Si l’ECG d’un patient porteur de dextrocardie est enregistré en inversant les dérivations des membres, et si les dérivations thoraciques sont placées sur l’hémithorax droit à la place de l’hémithorax gauche, aux places correspondantes, l’ECG reprendra alors l’aspect de celui d’un sujet normal (figure 1.8).
L’ESPACE PR
Lors d’un rythme sinusal, l’espace PR est constant et la fourchette normale se situe entre 120 et 200 ms (3 à 5 petits carreaux du papier ECG) [figure 1.9].
Un espace PR inférieur à 120 ms évoque une préexcitation, et un espace PR supérieur à 200 ms est dû à un bloc auriculoventriculaire (BAV) du premier degré. Ces deux « anomalies » peuvent se rencontrer chez un sujet normal, et seront évoquées au chapitre 2.
LE COMPLEXE QRS
L’AXE CARDIAQUE
Il existe une assez large fourchette de normalité en ce qui concerne la direction de l’axe électrique du cœur. Chez la plupart des individus, le complexe QRS est plus ample en DII, mais, dans les dérivations DI et DIII, le complexe QRS est également positif dans la majorité des cas (en d’autres termes, l’onde R est d’amplitude supérieure à l’onde S) [figure 1.10].
L’axe cardiaque est encore parfaitement normal lorsque l’onde R et l’onde S sont d’égale amplitude en DI : cet aspect est habituel chez les sujets de petite taille (figure 1.11).
Lorsque l’onde S est plus ample que l’onde R en DI, l’axe est dévié vers la droite. Toutefois, cet aspect est très fréquent chez des sujets parfaitement normaux. L’ECG de la figure 1.12 a été enregistré chez un footballeur professionnel.
Il est fréquent que l’onde S soit plus ample que l’onde R en DIII, et l’axe cardiaque peut encore être considérée comme normal si l’onde S est d’amplitude identique à l’onde R en DII. Ces aspects sont habituels chez les sujets obèses ainsi qu’au cours de la grossesse (figure 1.13).
Lorsque la profondeur de l’onde S excède la hauteur de l’onde R en DII, il y a déviation axiale gauche (voir la figure 2.26).
LA DIMENSION DES ONDES R ET S DANS LES DÉRIVATIONS PRÉCORDIALES
En V1, on doit observer une petite onde R et une onde S profonde, et la balance entre les deux doit évoluer progressivement lorsque l’on se dirige de V1 à V6. En V6, on doit trouver une grande onde R et l’onde S doit être absente (figure 1.14).

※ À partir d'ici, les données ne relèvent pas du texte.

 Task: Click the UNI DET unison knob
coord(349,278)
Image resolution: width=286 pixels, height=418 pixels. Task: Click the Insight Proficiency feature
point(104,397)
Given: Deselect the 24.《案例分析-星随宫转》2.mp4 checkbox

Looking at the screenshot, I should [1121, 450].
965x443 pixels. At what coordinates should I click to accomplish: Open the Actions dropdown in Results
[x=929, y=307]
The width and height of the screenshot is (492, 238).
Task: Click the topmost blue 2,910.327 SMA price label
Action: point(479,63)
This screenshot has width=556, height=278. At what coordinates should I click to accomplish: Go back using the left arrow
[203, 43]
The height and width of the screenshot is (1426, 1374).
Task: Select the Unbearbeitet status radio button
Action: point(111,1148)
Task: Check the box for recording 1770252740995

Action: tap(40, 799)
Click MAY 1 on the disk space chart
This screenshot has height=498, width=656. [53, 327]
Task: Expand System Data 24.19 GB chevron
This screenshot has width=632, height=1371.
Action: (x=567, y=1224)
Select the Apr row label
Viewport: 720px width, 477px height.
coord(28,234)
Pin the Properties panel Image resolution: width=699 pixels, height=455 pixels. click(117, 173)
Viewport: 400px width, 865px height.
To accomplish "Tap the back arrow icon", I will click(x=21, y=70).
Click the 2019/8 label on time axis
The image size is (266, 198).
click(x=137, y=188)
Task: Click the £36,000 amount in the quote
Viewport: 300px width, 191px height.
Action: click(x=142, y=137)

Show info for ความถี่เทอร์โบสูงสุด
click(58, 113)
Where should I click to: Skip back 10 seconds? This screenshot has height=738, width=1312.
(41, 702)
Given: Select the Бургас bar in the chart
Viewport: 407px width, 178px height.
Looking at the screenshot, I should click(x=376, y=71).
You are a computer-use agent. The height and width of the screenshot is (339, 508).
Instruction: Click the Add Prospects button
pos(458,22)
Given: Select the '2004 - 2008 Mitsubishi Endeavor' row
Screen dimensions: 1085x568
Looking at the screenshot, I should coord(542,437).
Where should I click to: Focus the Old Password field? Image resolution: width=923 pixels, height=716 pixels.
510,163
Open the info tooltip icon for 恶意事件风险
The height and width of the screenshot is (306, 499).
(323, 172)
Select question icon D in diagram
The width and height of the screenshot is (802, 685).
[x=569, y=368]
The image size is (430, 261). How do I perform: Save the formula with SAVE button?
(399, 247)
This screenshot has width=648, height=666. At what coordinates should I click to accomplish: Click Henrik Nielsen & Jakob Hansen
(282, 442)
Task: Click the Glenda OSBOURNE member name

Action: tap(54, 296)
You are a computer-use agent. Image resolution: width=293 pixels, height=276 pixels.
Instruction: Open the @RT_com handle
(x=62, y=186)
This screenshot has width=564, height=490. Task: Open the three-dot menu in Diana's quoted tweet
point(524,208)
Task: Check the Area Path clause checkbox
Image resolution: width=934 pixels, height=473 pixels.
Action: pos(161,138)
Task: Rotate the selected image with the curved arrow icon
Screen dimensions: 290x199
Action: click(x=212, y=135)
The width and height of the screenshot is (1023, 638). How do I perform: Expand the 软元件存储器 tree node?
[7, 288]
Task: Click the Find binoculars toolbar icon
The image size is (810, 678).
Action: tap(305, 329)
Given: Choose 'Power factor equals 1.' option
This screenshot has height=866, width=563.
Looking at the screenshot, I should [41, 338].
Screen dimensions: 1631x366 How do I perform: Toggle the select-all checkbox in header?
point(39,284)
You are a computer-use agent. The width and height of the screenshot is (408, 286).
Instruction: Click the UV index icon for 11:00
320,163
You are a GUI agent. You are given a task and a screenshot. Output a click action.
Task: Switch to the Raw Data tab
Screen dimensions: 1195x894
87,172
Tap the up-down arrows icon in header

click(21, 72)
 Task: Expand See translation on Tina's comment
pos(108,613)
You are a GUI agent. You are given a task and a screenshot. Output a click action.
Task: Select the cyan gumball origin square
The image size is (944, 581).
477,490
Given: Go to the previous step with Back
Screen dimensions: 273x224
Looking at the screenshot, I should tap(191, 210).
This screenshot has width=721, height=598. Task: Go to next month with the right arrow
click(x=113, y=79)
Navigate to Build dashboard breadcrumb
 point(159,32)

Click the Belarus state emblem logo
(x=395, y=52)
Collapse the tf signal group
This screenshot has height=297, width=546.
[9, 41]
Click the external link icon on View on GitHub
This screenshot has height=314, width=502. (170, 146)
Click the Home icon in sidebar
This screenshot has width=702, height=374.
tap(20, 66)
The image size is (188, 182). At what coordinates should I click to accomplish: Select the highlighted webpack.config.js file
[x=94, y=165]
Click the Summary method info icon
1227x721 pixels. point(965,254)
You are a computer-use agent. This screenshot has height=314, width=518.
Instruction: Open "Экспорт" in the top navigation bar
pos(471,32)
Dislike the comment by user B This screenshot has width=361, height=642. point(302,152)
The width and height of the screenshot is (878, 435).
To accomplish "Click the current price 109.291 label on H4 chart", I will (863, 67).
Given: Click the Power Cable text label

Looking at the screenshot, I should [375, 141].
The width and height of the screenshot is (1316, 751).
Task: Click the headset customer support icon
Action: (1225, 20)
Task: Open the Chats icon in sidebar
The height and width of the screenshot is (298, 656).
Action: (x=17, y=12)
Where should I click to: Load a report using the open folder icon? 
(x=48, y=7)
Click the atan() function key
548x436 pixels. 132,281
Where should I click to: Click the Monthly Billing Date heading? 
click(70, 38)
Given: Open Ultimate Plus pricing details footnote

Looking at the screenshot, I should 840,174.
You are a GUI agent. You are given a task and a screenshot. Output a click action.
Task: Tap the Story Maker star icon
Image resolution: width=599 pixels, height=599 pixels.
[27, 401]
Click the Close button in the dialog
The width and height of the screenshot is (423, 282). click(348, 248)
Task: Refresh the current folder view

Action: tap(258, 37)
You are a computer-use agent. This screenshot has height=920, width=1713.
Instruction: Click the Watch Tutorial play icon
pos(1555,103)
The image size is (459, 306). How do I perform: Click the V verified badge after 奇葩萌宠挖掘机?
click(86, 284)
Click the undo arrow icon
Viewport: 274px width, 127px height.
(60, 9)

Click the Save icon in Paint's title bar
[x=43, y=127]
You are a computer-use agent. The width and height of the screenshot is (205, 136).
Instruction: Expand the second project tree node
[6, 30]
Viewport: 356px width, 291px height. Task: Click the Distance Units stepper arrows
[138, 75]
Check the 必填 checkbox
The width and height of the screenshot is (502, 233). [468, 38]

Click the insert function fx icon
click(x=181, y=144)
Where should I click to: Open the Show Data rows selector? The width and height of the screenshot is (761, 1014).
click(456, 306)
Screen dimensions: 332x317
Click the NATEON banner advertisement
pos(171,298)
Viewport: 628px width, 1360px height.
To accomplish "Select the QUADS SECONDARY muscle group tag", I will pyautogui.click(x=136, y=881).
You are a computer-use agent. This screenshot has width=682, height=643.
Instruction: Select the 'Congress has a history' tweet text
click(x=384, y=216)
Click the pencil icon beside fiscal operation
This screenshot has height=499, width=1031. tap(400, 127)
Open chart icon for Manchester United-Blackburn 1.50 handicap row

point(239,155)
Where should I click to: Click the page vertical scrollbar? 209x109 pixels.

Typiquement, la « zone de transition », lorsque R et S sont d’amplitude identique, s’observe en V3 ou V4, mais il existe en réalité un assez grand nombre de variantes. La figure 1.15 montre un tracé sur lequel la transition se trouve entre V3 et V4.
La figure 1.16 montre un tracé ECG comportant une zone de transition située entre V4 et V5.
La figure 1.17 montre un tracé ECG comportant une zone de transition située entre V2 et V3.
La zone de transition se situe typiquement en V5 ou même V6 chez les patients qui sont atteints d’une affection respiratoire chronique (voir le chapitre 4), et cet aspect prend le nom de « rotation horaire ». Dans les cas extrêmes, l’électrode précordiale doit être placée sur la ligne axillaire postérieure, voire plus en arrière (dérivations V7-V9) avant que ne survienne la transition. Un aspect ECG identique peut s’observer chez les patients ayant une morphologie thoracique anormale, en particulier lorsqu’une dépression du sternum déplace le médiastin vers la gauche, quoique, dans ce cas, le terme « rotation horaire » ne soit pas utilisé. Le patient chez qui le tracé ECG de la figure 1.18 a été enregistré était porteur d’une déformation du médiastin.